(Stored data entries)

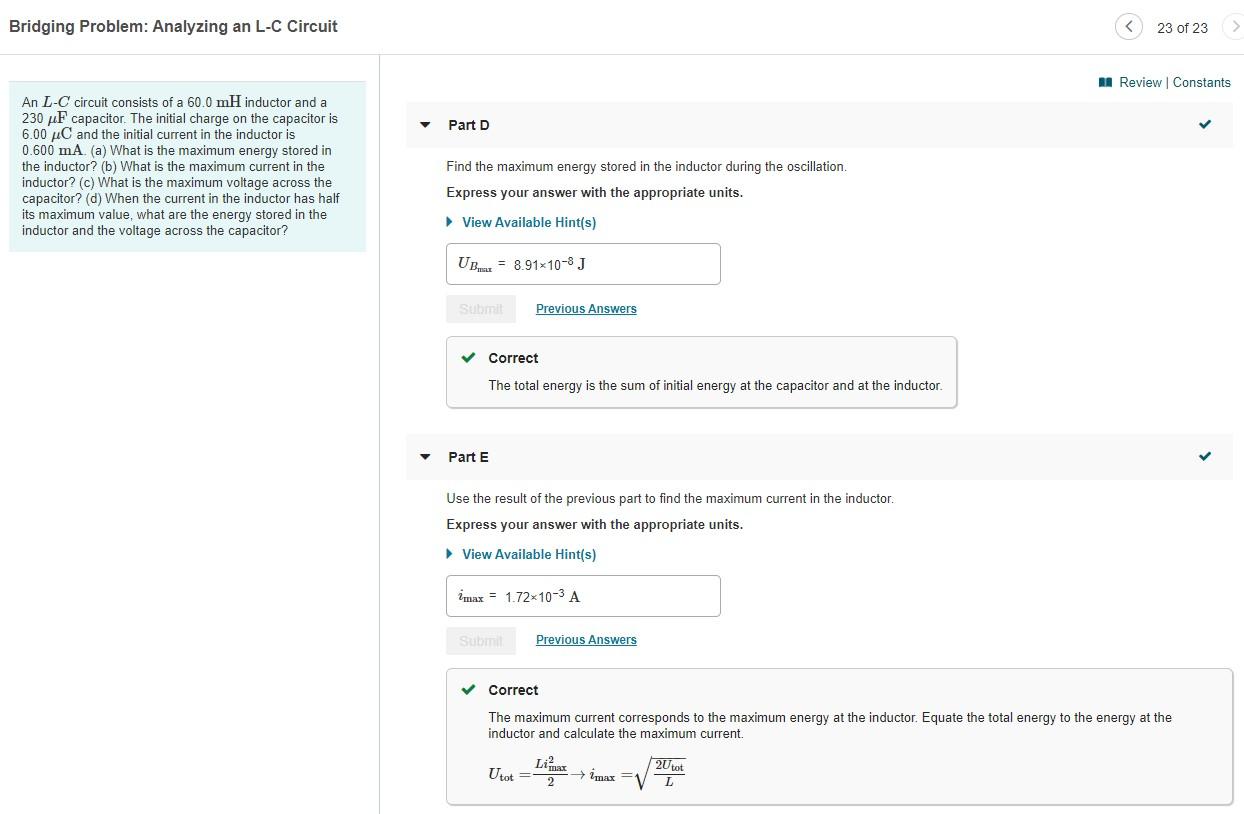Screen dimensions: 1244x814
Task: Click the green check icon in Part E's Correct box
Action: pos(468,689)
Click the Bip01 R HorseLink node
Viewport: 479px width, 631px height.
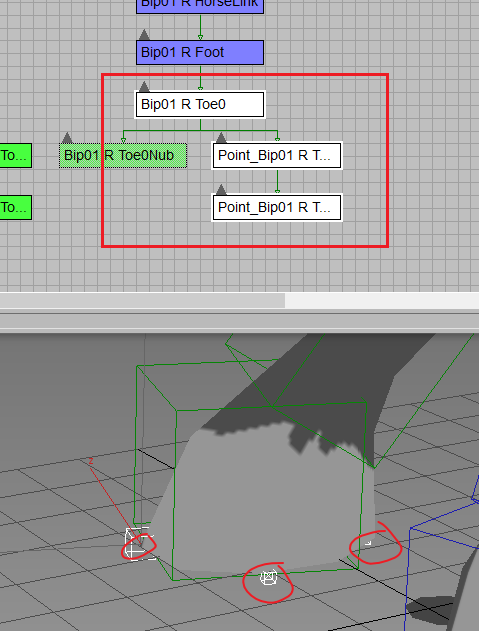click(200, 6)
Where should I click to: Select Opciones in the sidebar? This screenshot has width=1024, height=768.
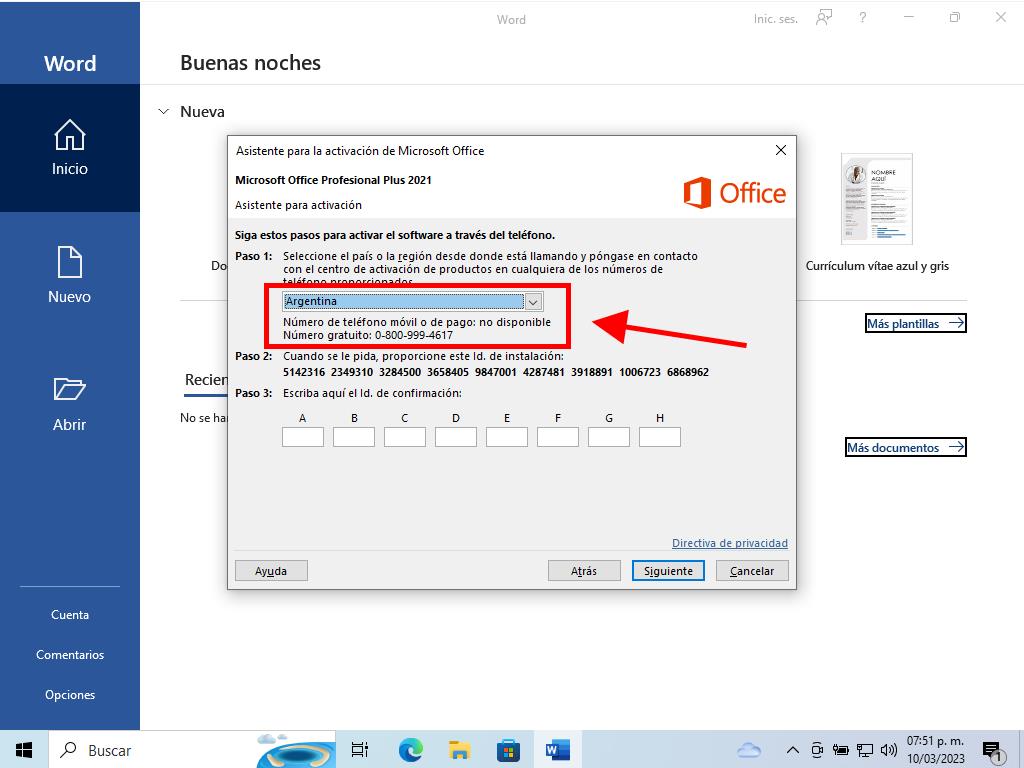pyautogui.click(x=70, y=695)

ABOUT THIS EXERCISE
Which lines run from the one containing "Click the Bip01 R HorseLink node" to the end of the data above? Set down those lines exactly, and only those, without any pictures.

YOUR RESPONSE
Click the Bip01 R HorseLink node
Viewport: 479px width, 631px height.
click(200, 6)
Where should I click to: Select Opciones in the sidebar? This screenshot has width=1024, height=768.
pyautogui.click(x=70, y=695)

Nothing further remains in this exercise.